I gave him this paper and I explained : ,,As I said, I tried many different variations, so this is not the actual recipe, this is just subject to change.’’
He looked at the paper for about 3 seconds and instantly said : ,,Hmpfffff’’ nodded his head again, smiled a little and replied : ,,Yea, I’ve got something.’’
He swaped the position behind his collegue Jesse (who looks identically the same as one bartender form Jerry Thomas Speakeasy bar project in Rome, but it is not him because I asked. I also told him, that if he will ever visit Rome, he must send me a picture of him and his ‘’twin.’’ And I showed him the pic of the guy from Rome. He freaked out : ,,Oh my god, he looks just like me! He has even the same jacket! ) and after few minutes Isaac was back saying :
,,You know, your recipe reminded me one old school cocktail named El Commando. It was similar so I have exchanged the Tripple Sec for Cointreau and before I sprayed the glass with absinthe.’’ And he moved the cocktail closer to me.

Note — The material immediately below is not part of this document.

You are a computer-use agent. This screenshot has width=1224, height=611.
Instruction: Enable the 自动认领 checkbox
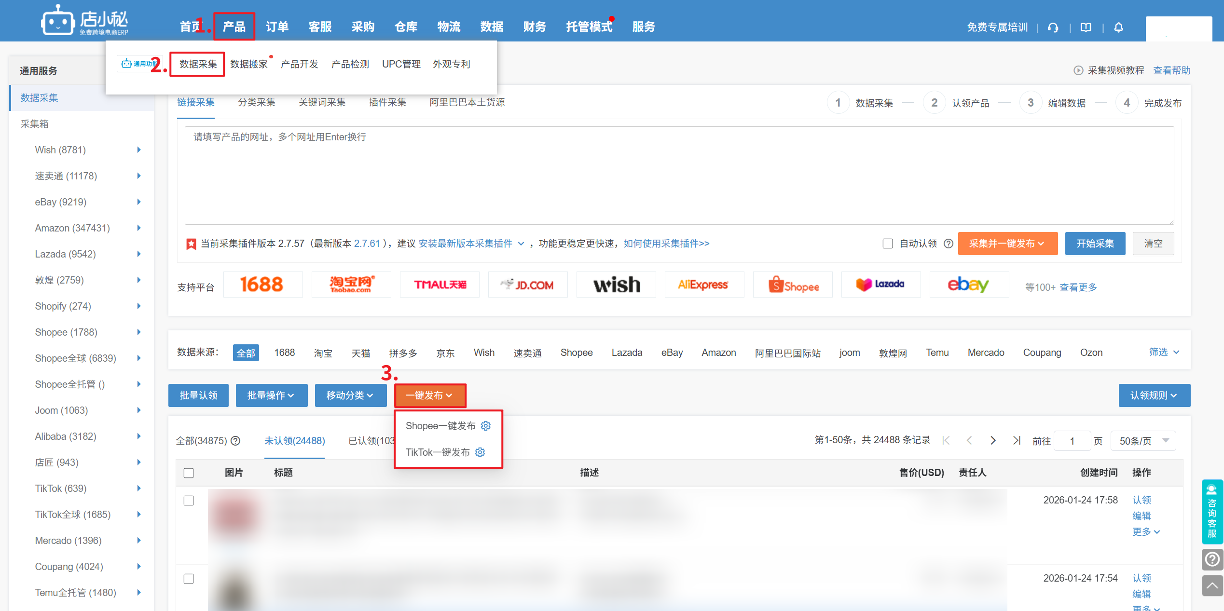[x=888, y=244]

I inhaled the smell and took my first sip. I started to laugh. It was perfect. Balanced but strong powerful refreshing sharp taste of this combination didn’t need more than twist of orange peel as a garnish.

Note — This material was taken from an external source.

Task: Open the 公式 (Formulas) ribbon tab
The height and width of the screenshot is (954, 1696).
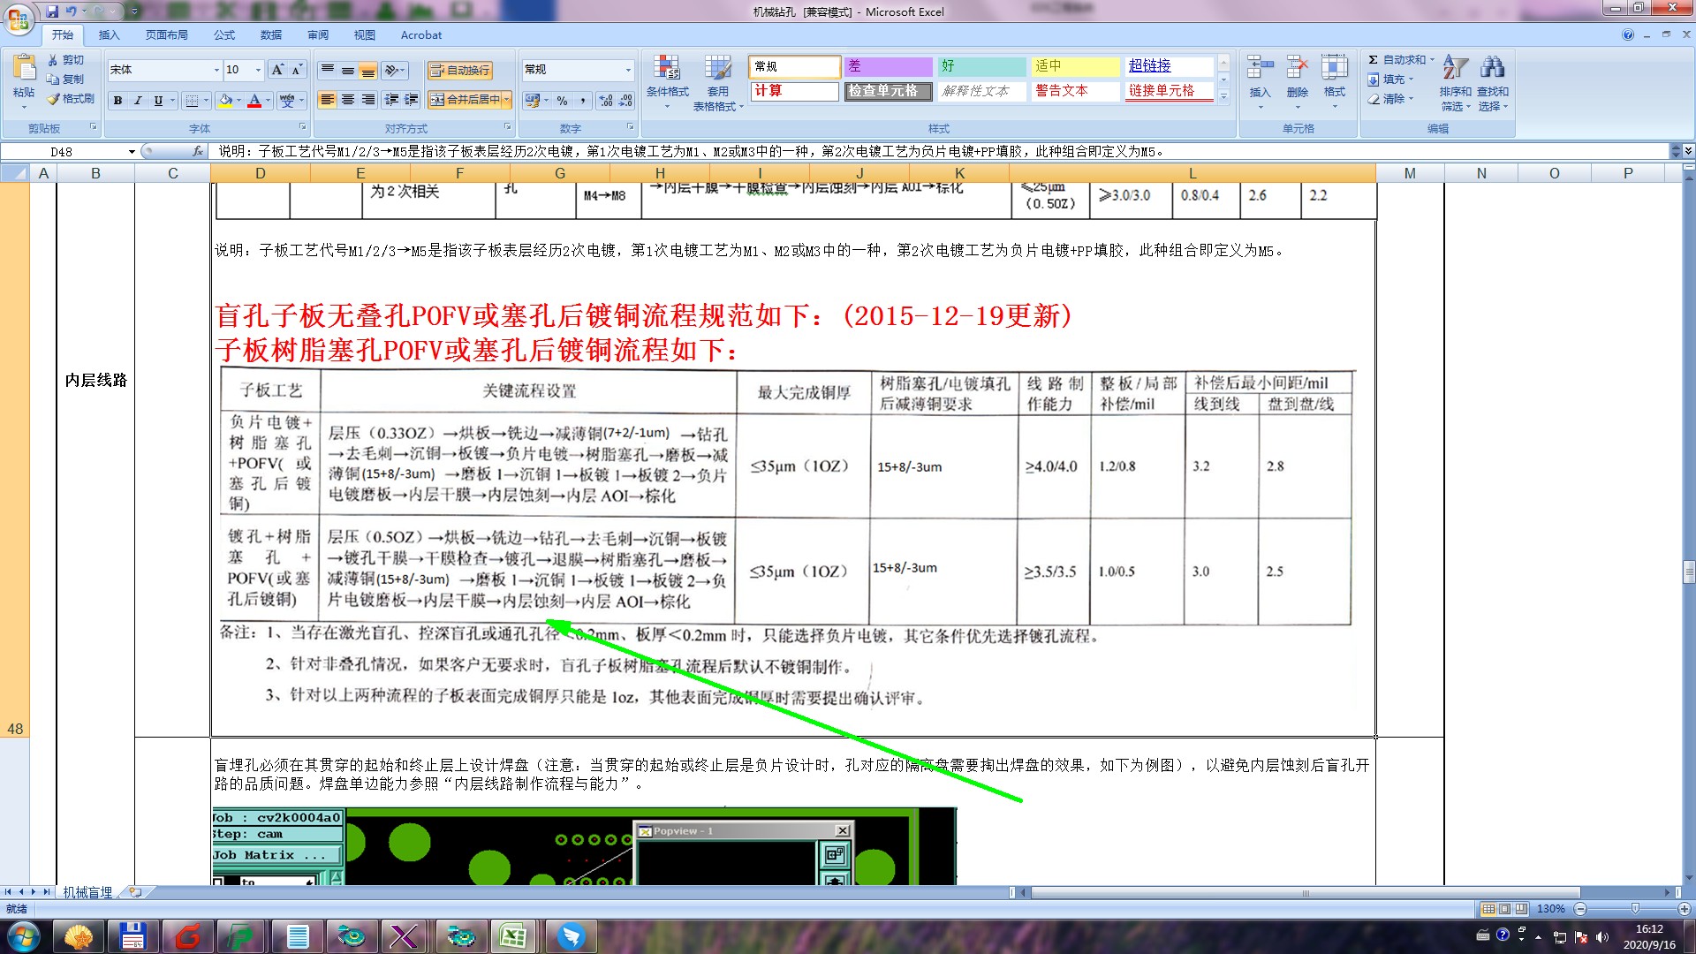Action: (224, 35)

He lifted his head and waited for my reaction. I just laughed, nodded my head and said :
,,Thank You.’’
,,You’re welcome bud! Are You going to name it? ’’ He answered. To keep the story and the spirit of this cocktail I will leave it how it is I said – Subject To Change.

Subject To Change

- Spray of absinthe
- 4cl of Bourbon
- 2cl of Tripple Sec
- 1cl of Fresh lime Juice
- 1cl of Sugar syrup


Mixology at its purest form, which is even more interesting, if You are involved in bartending. My personal guess is, that 80% of all guests this night were all bartenders, but please do not take this as an discouragement, that it is ONLY for bartedners. Come on, to go out means more than leaving your house/flat and going to the same place and drinking always the same things. Get up, put some clothes on and leave your comfort zone at your home. Experiment. Explore. For 100%, I promise that You will enjoy. See Ya all in Attaboy!